About a year ago, I happened upon this statement about the Monitor in the Harvard Business Review – under the charming heading of “do things that don’t interest you”:

“Many things that end up” being meaningful, writes social scientist Joseph Grenny, “have come from conference workshops, articles, or online videos that began as a chore and ended with an insight. My work in Kenya, for example, was heavily influenced by a Christian Science Monitor article I had forced myself to read 10 years earlier. Sometimes, we call things ‘boring’ simply because they lie outside the box we are currently in.”

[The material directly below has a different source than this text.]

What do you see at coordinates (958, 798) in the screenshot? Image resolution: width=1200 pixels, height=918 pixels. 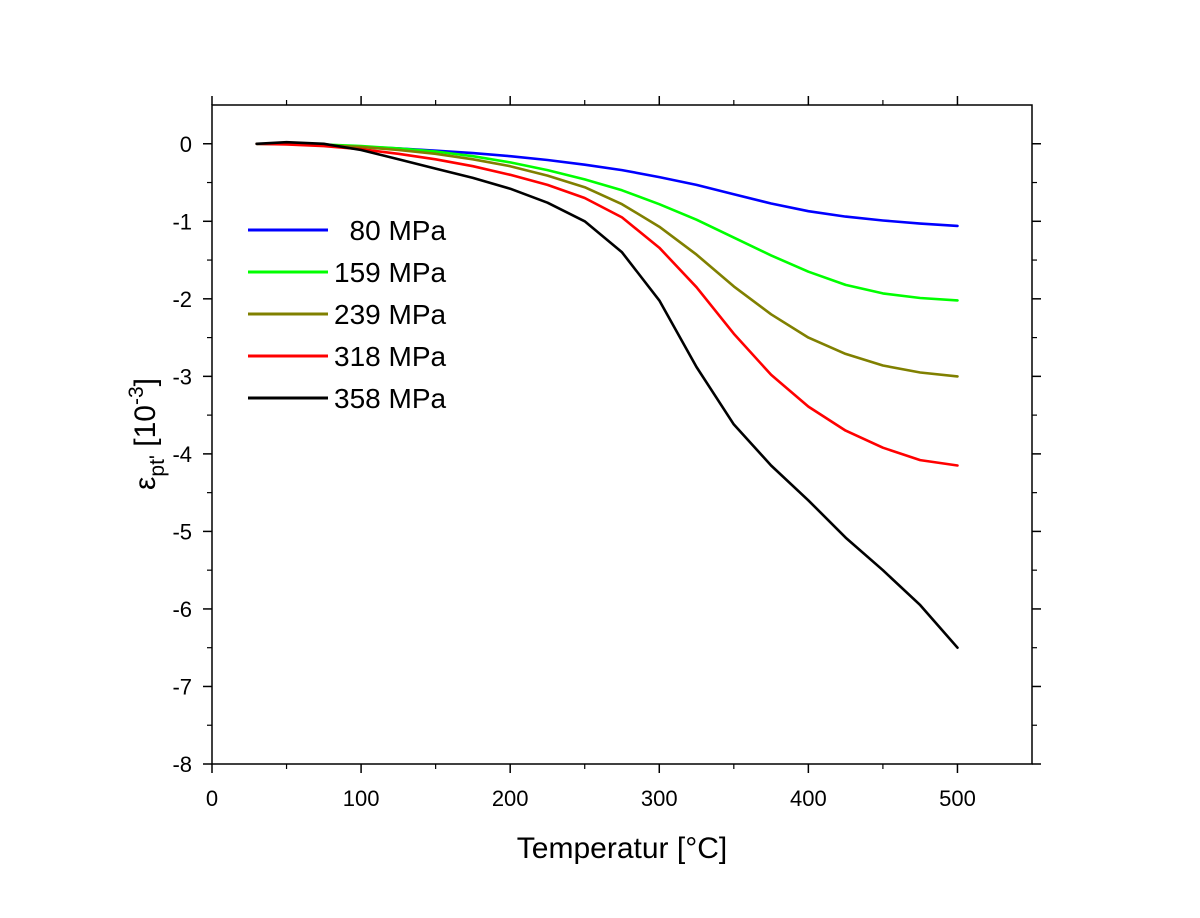 I see `x-tick-label: 500` at bounding box center [958, 798].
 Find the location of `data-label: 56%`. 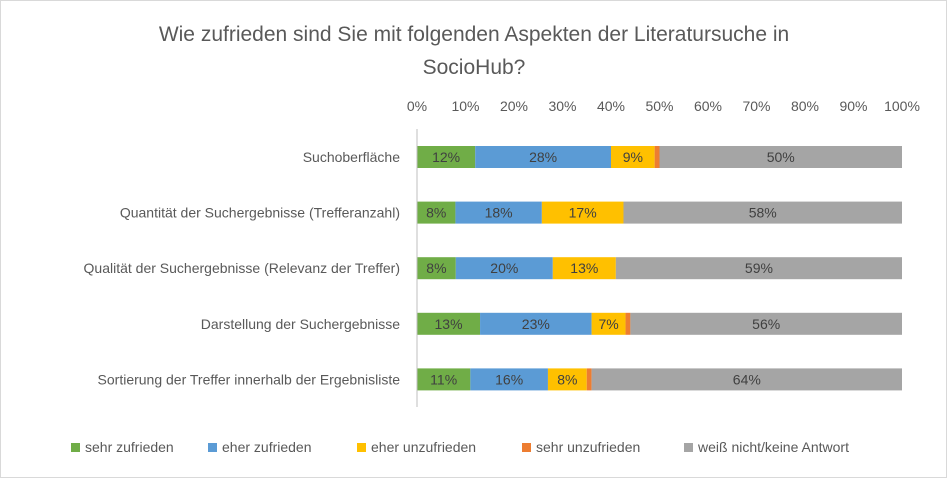

data-label: 56% is located at coordinates (766, 324).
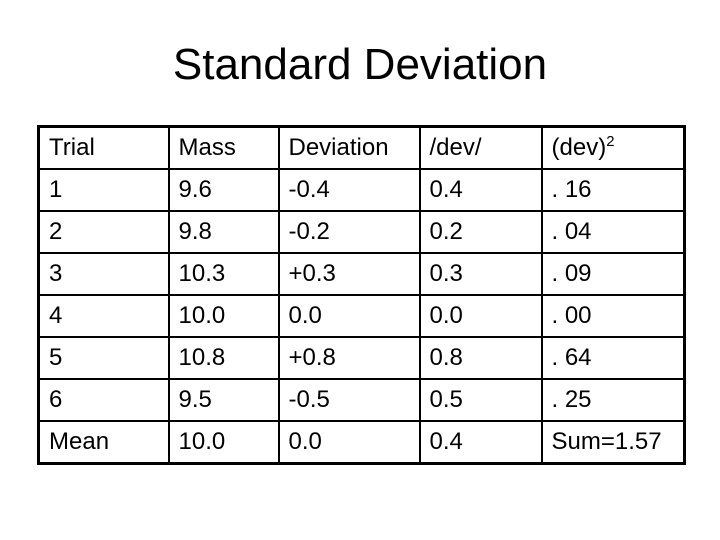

If you were to come up with a punchline to a joke about the Monitor, that would probably be it. We’re seen as being global, fair, insightful, and perhaps a bit too earnest. We’re the bran muffin of journalism.

But you know what? We change lives. And I’m going to argue that we change lives precisely because we force open that too-small box that most human beings think they live in.

The Monitor is a peculiar little publication that’s hard for the world to figure out. We’re run by a church, but we’re not only for church members and we’re not about converting people. We’re known as being fair even as the world becomes as polarized as at any time since the newspaper’s founding in 1908.

We have a mission beyond circulation, we want to bridge divides. We’re about kicking down the door of thought everywhere and saying, “You are bigger and more capable than you realize. And we can prove it.”